The accident at Three Mile Island was a watershed moment in American history. It is perhaps difficult for people who did not live through it to understand just how momentous the event was. People throughout the country realized their government had been lying to them: that nuclear reactors could in fact—just like the movies said—cause severe disruption and possibly destruction across large parts of our country; and, just as many Americans feel today about the breakdown in regulation that is in no small part responsible for our economic crash, that the regulatory system they had counted upon to protect them had failed.
Thirty years after Three Mile Island, unfortunately, not much has changed.

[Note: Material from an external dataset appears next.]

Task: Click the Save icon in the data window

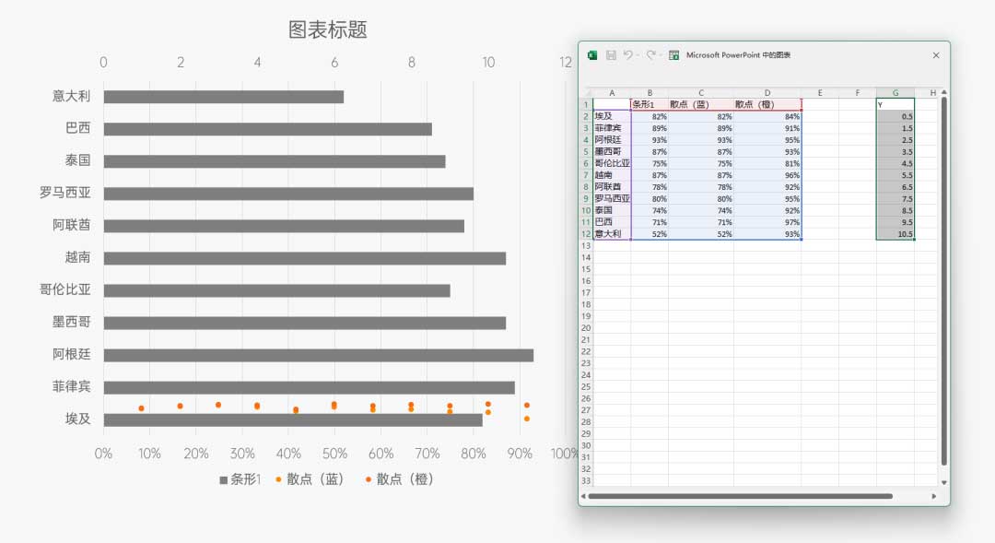Action: 612,55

Indeed, the regulatory system intended to protect Americans from the inherent dangers of nuclear power has become more lax and complacent than ever. A very brief aggressive period of regulation immediately following the accident, which brought about a Three Mile Island Action Plan that resulted in numerous improvements to nuclear reactors, has long since been replaced by an attitude that not only allows, but encourages a regime of self-regulation by the nuclear industry; that is sluggish to respond to demonstrated safety issues; that is encouraging licensing of new reactors at the expense of meaningful safety reviews and public participation; and that will, inevitably, lead to another Three Mile Island—or much worse..

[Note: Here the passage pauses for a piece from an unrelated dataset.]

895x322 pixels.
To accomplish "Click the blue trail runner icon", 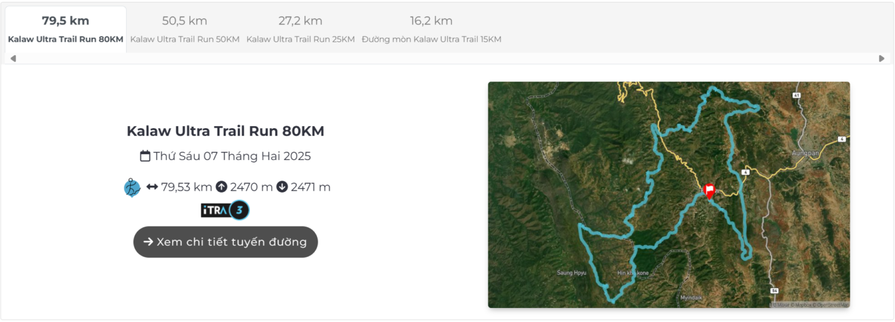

This laxness and complacency on the part of the federal Nuclear Regulatory Commission (NRC) manifests itself in a myriad of ways, each disturbing on its own: together they are potentially catastrophic. Aging reactors are subject to cursory oversight and inspection even while the NRC expends great resources on efforts to prevent public and governmental participation in nuclear reactor license extension proceedings. Major safety issues, such as fire protection at reactors, are allowed to fester and remain unresolved for years—even decades--as the nuclear industry searches for ways to reduce regulatory requirements and meet remaining requirements in the cheapest manner possible, regardless of public safety concerns. Basic security issues, such as providing adequate protection against potential terrorist attacks or sabotage are given short shrift by the NRC, even while the agency ignores existing laws such as that requiring distribution of potassium iodide as a precautionary measure for people living near nuclear reactors.

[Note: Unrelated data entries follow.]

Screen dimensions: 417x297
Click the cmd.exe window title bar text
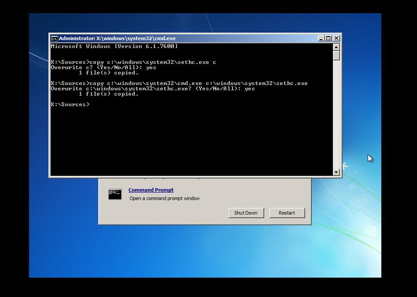117,38
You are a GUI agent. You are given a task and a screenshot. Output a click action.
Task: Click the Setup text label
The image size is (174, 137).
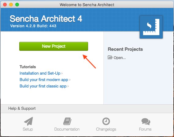[x=28, y=129]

Rather than thoroughly evaluating new reactor designs, as envisioned by Congress when it enacted 1992 legislation establishing a new reactor licensing process encouraging the use of standardized, pre-certified reactor designs, the NRC is bowing to nuclear industry pressure and attempting to approve reactor designs at the same time it is attempting to approve Construction/Operating Licenses (COLs) for new reactors using those as-yet unapproved designs. The result is insufficient evaluation of reactor designs, inadequate understanding of how designs interact with specific proposed reactor sites, substantial difficulty for the public and governmental agencies to effectively participate in the reactor licensing process, and ultimately, a licensing process that will not meet NRC or utility goals of predictability and certainty, nor Congressional goals of improved reactor safety. Instead, we have a process that will likely result in reduced safety, less certainty for utilities, and, in most cases, are likely to be finally decided in federal courts rather than NRC administrative processes.
From a public participation perspective, NRC actions over the past two decades have only made meaningful public involvement—including that of state and local governments—close to impossible. Yet these restraints are not resulting in a commensurate increase in safety margins. Indeed, the opposite is the case. We recognize that there is a substantial minority in Congress who believe there should essentially be no public participation in reactor licensing or re-licensing proceedings. We reject this notion categorically. Public participation has never resulted—in the entire history of the Atomic Age—in the rejection of a single license application for a new reactor. But effective public participation has played a major role in exposing and correcting major safety defects at nuclear plants and is continuing to do so—despite enormous obstacles—at exposing safety deficiencies in the licensing and re-licensing of nuclear reactors, as demonstrated vividly at Oyster Creek, New Jersey, for example.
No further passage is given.